Roots!

I was really glad when Brandi, best friend and fellow foodie, came to visit me for a few days. Among other fun things, we took an overnight road-trip to Sonoma. As I gazed at the rows and rows of the carefully tended, ripening grapes out of the car window I saw that, though I myself once managed an essential oil company in Los Angeles, I needed some reminding about where my perfumery ingredients originated from! It was powerful to consider agriculture, terroir, wines, and essential oils in this light once again.

My oils, the aromatics used in my infusions, absolutes, and jojoba oil were, much like the wines we sampled, the result of the very hard and dedicated labor of farmers who toil in all seasons and with all of the elements. Like grapes, some of these crops require highly skilled harvesting, sometimes by hand, and highly skilled distillation techniques, not to mention all of the additional craft and toil, love, sweat, and patience required. A family winery in Sonoma was the perfect place to remember and to appreciate such efforts of both vineyards and essential oil plantations alike, and I went home with a renewed appreciation of both.

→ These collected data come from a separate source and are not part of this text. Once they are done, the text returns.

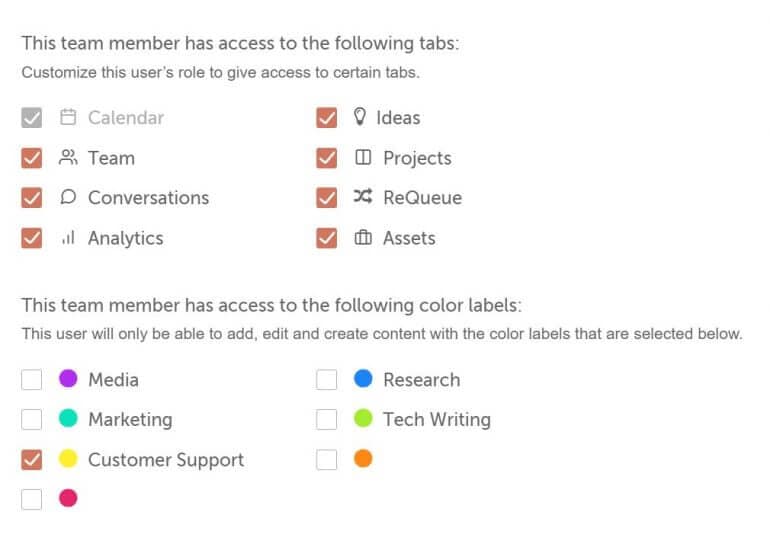Click the Marketing label text
770x557 pixels.
point(130,419)
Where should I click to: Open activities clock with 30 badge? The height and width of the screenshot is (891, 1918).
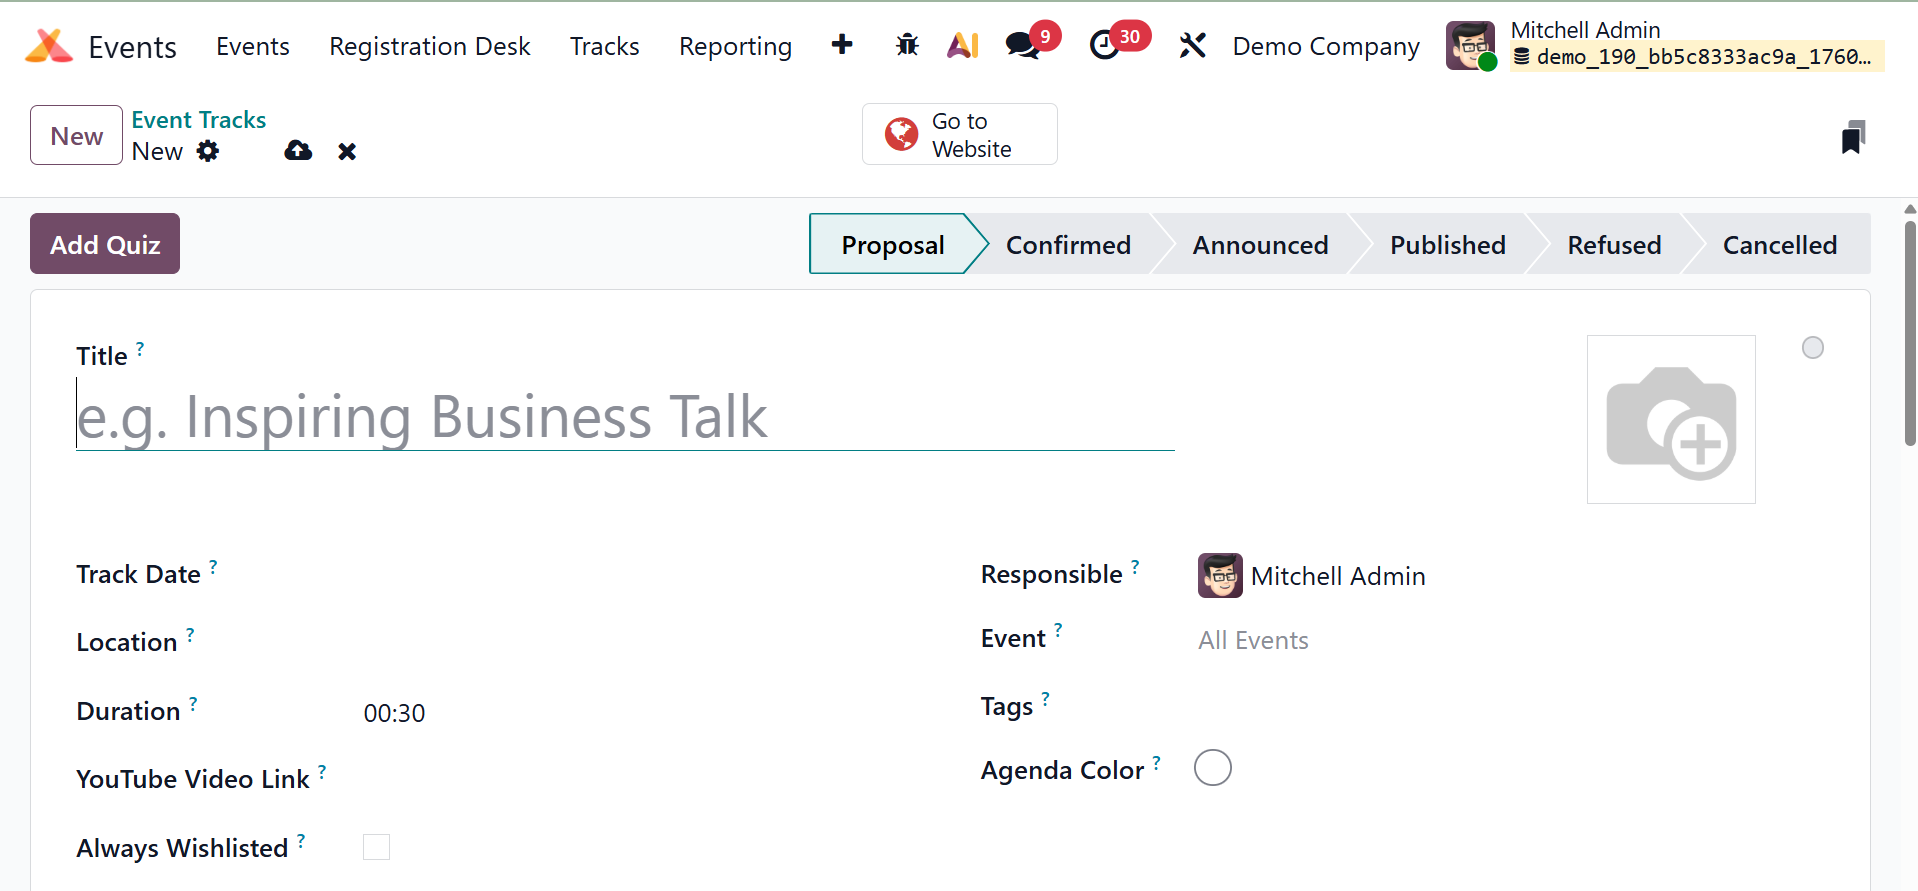[1105, 45]
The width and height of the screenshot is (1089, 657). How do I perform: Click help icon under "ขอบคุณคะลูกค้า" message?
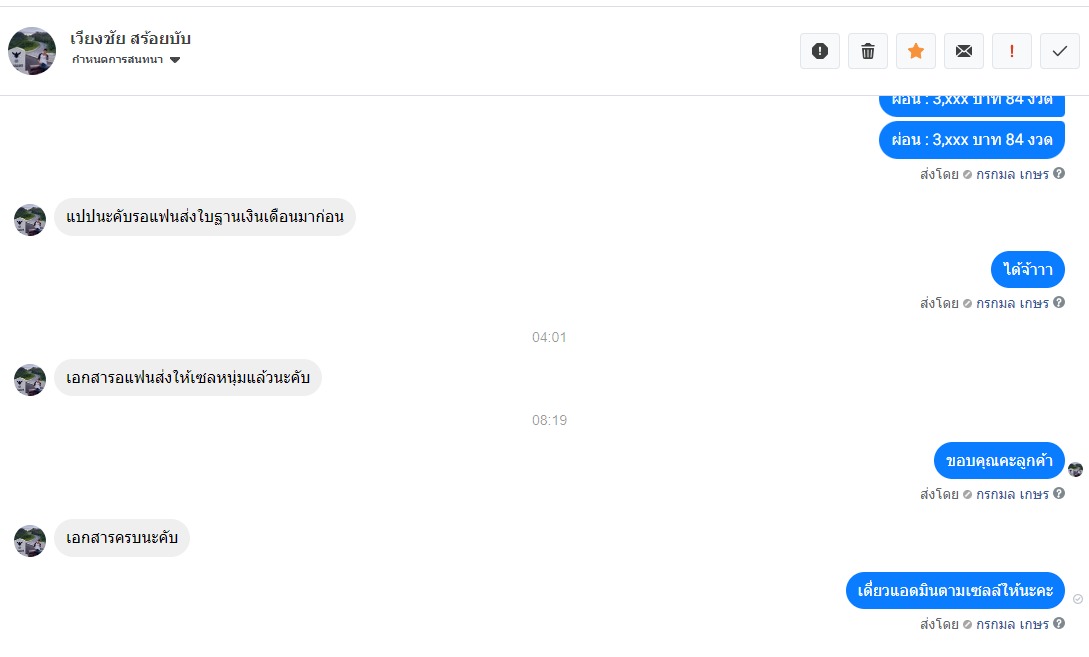tap(1059, 494)
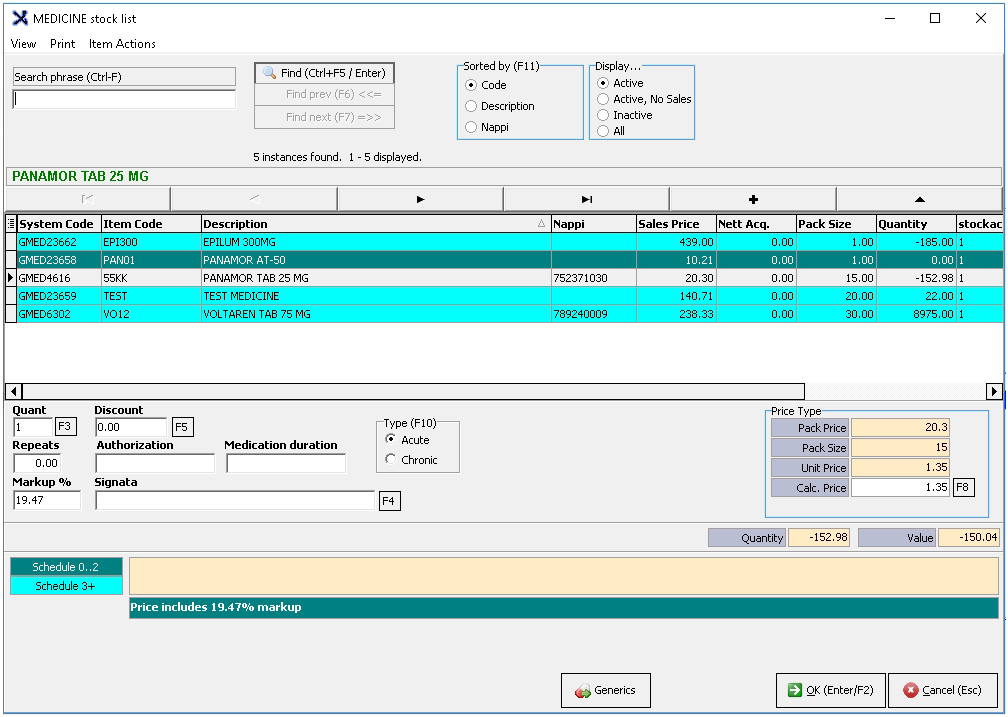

Me, left, and best friend, travel companion and fellow foodie Brandi, right. Behind us is the vineyards of Gundlach Bunshu, Sonoma. This family has been growing wine in this very spot for over one hundred and fifty years. The top photograph is also of their vineyards.

Brandi and I were guided and advised by another dear friend of mine, Misty (pictured, right) through a wine-tasting. It was really enjoyable to use my perfumer’s nose to identify and savor the many notes in the wines. I eyed the stills that were visible in the tasting room, and was reminded many times, and in many ways, of the similarities between botanical perfumery and viniculture.

Perhaps a fitting Arabesque scent, in keeping with the theme, is Veriditas. This botanical perfume was inspired by the medieval German mystic Hildegard of Bingen and her understanding of  ‘a green truth’ or Veriditas which she came to comprehend and define from a series of mystical visions concerning God, nature, and humankind.

Samples, 6 ml bottles, and minaret bottles of the perfume Veriditas are available in the Etsy shop. The perfume contains an inclusion of Vetiver root, from dried Vetiver roots imported from a small farm in Madagascar.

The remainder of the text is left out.